* [TASK INSTRUCTIONS]: A complete, exact copy of the records below is the required result.

+++ EXTRACTED DATA

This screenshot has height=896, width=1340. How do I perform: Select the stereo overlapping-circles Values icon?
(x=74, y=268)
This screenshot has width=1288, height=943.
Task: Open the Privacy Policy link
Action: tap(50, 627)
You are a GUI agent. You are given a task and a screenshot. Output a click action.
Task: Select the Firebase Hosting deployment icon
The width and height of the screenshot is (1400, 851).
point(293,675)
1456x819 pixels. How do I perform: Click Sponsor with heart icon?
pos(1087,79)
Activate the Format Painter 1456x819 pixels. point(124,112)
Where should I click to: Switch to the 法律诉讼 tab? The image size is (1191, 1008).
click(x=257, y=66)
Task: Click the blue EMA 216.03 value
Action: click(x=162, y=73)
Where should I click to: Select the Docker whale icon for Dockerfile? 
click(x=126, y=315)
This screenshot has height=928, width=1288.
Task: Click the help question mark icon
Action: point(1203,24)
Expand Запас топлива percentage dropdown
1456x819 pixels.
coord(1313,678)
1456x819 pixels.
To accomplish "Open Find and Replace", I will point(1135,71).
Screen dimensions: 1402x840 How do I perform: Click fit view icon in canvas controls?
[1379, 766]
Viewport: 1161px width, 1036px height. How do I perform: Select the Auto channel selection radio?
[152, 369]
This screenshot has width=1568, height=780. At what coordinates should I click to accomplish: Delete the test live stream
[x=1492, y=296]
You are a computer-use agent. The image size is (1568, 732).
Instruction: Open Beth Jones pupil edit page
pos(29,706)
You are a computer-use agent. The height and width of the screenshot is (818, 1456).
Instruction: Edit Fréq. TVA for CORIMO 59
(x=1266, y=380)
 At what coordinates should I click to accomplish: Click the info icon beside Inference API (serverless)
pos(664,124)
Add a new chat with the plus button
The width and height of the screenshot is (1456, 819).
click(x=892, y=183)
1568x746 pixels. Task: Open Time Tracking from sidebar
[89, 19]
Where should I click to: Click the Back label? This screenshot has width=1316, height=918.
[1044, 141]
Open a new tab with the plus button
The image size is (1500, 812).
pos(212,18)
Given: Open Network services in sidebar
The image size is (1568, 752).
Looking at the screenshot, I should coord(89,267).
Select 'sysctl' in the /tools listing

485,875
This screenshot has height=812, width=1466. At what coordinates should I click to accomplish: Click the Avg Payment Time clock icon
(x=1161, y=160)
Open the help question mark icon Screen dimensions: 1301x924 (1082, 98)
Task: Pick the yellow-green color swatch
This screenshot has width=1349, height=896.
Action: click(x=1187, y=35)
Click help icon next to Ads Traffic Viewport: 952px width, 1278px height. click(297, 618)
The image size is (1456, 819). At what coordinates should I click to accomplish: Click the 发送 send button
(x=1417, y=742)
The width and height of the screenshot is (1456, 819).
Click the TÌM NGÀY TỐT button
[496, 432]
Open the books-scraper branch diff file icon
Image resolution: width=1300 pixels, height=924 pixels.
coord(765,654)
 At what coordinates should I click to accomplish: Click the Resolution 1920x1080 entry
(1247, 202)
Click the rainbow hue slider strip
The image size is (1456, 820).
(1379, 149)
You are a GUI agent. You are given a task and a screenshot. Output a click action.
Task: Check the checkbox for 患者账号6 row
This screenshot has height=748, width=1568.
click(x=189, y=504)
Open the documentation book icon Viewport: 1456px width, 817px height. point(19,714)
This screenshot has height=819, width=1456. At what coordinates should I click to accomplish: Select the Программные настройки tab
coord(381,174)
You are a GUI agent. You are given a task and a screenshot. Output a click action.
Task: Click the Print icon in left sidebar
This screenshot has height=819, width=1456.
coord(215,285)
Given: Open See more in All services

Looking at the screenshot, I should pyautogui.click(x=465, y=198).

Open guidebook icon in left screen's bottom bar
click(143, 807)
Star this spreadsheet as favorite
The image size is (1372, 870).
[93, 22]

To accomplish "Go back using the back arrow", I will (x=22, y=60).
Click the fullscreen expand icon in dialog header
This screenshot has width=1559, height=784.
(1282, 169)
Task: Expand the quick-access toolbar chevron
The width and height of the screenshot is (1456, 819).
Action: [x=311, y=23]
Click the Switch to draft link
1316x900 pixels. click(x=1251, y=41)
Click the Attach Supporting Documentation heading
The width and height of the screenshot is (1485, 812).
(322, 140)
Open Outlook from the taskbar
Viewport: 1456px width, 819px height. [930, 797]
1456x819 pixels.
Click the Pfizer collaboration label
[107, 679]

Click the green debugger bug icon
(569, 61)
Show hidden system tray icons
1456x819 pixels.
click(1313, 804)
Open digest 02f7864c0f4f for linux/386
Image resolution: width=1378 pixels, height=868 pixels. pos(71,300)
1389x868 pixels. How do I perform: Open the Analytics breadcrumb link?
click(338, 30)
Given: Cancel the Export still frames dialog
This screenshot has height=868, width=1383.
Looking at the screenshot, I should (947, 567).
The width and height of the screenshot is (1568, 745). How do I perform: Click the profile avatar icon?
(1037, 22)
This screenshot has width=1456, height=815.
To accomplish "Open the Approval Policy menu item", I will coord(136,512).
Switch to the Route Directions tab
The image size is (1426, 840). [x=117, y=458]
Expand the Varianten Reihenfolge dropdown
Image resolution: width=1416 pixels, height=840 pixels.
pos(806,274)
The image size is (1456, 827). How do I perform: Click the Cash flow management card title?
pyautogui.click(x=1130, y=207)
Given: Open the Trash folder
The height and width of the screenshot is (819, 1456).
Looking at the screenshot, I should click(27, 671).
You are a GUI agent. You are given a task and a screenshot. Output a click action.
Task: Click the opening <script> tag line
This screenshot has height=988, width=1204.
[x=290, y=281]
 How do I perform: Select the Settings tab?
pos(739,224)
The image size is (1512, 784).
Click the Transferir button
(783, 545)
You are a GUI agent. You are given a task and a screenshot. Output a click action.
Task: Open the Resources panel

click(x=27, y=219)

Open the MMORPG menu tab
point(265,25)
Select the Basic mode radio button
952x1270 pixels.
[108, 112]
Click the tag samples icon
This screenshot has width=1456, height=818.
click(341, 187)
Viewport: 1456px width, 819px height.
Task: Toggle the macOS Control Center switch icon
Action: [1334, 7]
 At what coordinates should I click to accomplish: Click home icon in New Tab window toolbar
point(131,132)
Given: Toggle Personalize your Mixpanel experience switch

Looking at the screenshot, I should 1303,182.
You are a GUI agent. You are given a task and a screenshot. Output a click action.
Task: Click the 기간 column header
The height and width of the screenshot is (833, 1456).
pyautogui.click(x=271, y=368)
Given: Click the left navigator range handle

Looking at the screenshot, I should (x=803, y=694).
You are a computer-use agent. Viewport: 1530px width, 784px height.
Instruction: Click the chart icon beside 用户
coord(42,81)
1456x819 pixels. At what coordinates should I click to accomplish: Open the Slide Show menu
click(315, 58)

++++++

* [WRITTEN SOLUTION]:
This screenshot has height=896, width=1340. How do I perform: Select the stereo overlapping-circles Values icon?
(x=74, y=268)
This screenshot has width=1288, height=943.
Task: Open the Privacy Policy link
Action: tap(50, 627)
You are a GUI agent. You are given a task and a screenshot. Output a click action.
Task: Select the Firebase Hosting deployment icon
The width and height of the screenshot is (1400, 851).
point(293,675)
1456x819 pixels. How do I perform: Click Sponsor with heart icon?
pos(1087,79)
Activate the Format Painter 1456x819 pixels. point(124,112)
Where should I click to: Switch to the 法律诉讼 tab? The image size is (1191, 1008).
click(x=257, y=66)
Task: Click the blue EMA 216.03 value
Action: click(x=162, y=73)
Where should I click to: Select the Docker whale icon for Dockerfile? 
click(x=126, y=315)
This screenshot has height=928, width=1288.
Task: Click the help question mark icon
Action: point(1203,24)
Expand Запас топлива percentage dropdown
1456x819 pixels.
coord(1313,678)
1456x819 pixels.
To accomplish "Open Find and Replace", I will point(1135,71).
Screen dimensions: 1402x840 How do I perform: Click fit view icon in canvas controls?
[1379, 766]
Viewport: 1161px width, 1036px height. How do I perform: Select the Auto channel selection radio?
[152, 369]
This screenshot has width=1568, height=780. At what coordinates should I click to accomplish: Delete the test live stream
[x=1492, y=296]
You are a computer-use agent. The image size is (1568, 732).
Instruction: Open Beth Jones pupil edit page
pos(29,706)
You are a computer-use agent. The height and width of the screenshot is (818, 1456).
Instruction: Edit Fréq. TVA for CORIMO 59
(x=1266, y=380)
 At what coordinates should I click to accomplish: Click the info icon beside Inference API (serverless)
pos(664,124)
Add a new chat with the plus button
The width and height of the screenshot is (1456, 819).
click(x=892, y=183)
1568x746 pixels. Task: Open Time Tracking from sidebar
[89, 19]
Where should I click to: Click the Back label? This screenshot has width=1316, height=918.
[1044, 141]
Open a new tab with the plus button
The image size is (1500, 812).
pos(212,18)
Given: Open Network services in sidebar
The image size is (1568, 752).
Looking at the screenshot, I should coord(89,267).
Select 'sysctl' in the /tools listing

485,875
This screenshot has height=812, width=1466. At what coordinates should I click to accomplish: Click the Avg Payment Time clock icon
(x=1161, y=160)
Open the help question mark icon Screen dimensions: 1301x924 (1082, 98)
Task: Pick the yellow-green color swatch
This screenshot has width=1349, height=896.
Action: click(x=1187, y=35)
Click help icon next to Ads Traffic Viewport: 952px width, 1278px height. click(297, 618)
The image size is (1456, 819). At what coordinates should I click to accomplish: Click the 发送 send button
(x=1417, y=742)
The width and height of the screenshot is (1456, 819).
Click the TÌM NGÀY TỐT button
[496, 432]
Open the books-scraper branch diff file icon
Image resolution: width=1300 pixels, height=924 pixels.
coord(765,654)
 At what coordinates should I click to accomplish: Click the Resolution 1920x1080 entry
(1247, 202)
Click the rainbow hue slider strip
The image size is (1456, 820).
(1379, 149)
You are a GUI agent. You are given a task and a screenshot. Output a click action.
Task: Check the checkbox for 患者账号6 row
This screenshot has height=748, width=1568.
click(x=189, y=504)
Open the documentation book icon Viewport: 1456px width, 817px height. point(19,714)
This screenshot has height=819, width=1456. At what coordinates should I click to accomplish: Select the Программные настройки tab
coord(381,174)
You are a GUI agent. You are given a task and a screenshot. Output a click action.
Task: Click the Print icon in left sidebar
This screenshot has height=819, width=1456.
coord(215,285)
Given: Open See more in All services

Looking at the screenshot, I should pyautogui.click(x=465, y=198).

Open guidebook icon in left screen's bottom bar
click(143, 807)
Star this spreadsheet as favorite
The image size is (1372, 870).
[93, 22]

To accomplish "Go back using the back arrow", I will (x=22, y=60).
Click the fullscreen expand icon in dialog header
This screenshot has width=1559, height=784.
(1282, 169)
Task: Expand the quick-access toolbar chevron
The width and height of the screenshot is (1456, 819).
Action: [x=311, y=23]
Click the Switch to draft link
1316x900 pixels. click(x=1251, y=41)
Click the Attach Supporting Documentation heading
The width and height of the screenshot is (1485, 812).
(322, 140)
Open Outlook from the taskbar
Viewport: 1456px width, 819px height. [930, 797]
1456x819 pixels.
Click the Pfizer collaboration label
[107, 679]

Click the green debugger bug icon
(569, 61)
Show hidden system tray icons
1456x819 pixels.
click(1313, 804)
Open digest 02f7864c0f4f for linux/386
Image resolution: width=1378 pixels, height=868 pixels. pos(71,300)
1389x868 pixels. How do I perform: Open the Analytics breadcrumb link?
click(338, 30)
Given: Cancel the Export still frames dialog
This screenshot has height=868, width=1383.
Looking at the screenshot, I should (947, 567).
The width and height of the screenshot is (1568, 745). How do I perform: Click the profile avatar icon?
(1037, 22)
This screenshot has width=1456, height=815.
To accomplish "Open the Approval Policy menu item", I will coord(136,512).
Switch to the Route Directions tab
The image size is (1426, 840). [x=117, y=458]
Expand the Varianten Reihenfolge dropdown
Image resolution: width=1416 pixels, height=840 pixels.
pos(806,274)
The image size is (1456, 827). How do I perform: Click the Cash flow management card title?
pyautogui.click(x=1130, y=207)
Given: Open the Trash folder
The height and width of the screenshot is (819, 1456).
Looking at the screenshot, I should click(27, 671).
You are a GUI agent. You are given a task and a screenshot. Output a click action.
Task: Click the opening <script> tag line
This screenshot has height=988, width=1204.
[x=290, y=281]
 How do I perform: Select the Settings tab?
pos(739,224)
The image size is (1512, 784).
Click the Transferir button
(783, 545)
You are a GUI agent. You are given a task and a screenshot. Output a click action.
Task: Open the Resources panel

click(x=27, y=219)

Open the MMORPG menu tab
point(265,25)
Select the Basic mode radio button
952x1270 pixels.
[108, 112]
Click the tag samples icon
This screenshot has width=1456, height=818.
click(341, 187)
Viewport: 1456px width, 819px height.
Task: Toggle the macOS Control Center switch icon
Action: [1334, 7]
 At what coordinates should I click to accomplish: Click home icon in New Tab window toolbar
point(131,132)
Given: Toggle Personalize your Mixpanel experience switch

Looking at the screenshot, I should 1303,182.
You are a GUI agent. You are given a task and a screenshot. Output a click action.
Task: Click the 기간 column header
The height and width of the screenshot is (833, 1456).
pyautogui.click(x=271, y=368)
Given: Click the left navigator range handle

Looking at the screenshot, I should (x=803, y=694).
You are a computer-use agent. Viewport: 1530px width, 784px height.
Instruction: Click the chart icon beside 用户
coord(42,81)
1456x819 pixels. At what coordinates should I click to accomplish: Open the Slide Show menu
click(315, 58)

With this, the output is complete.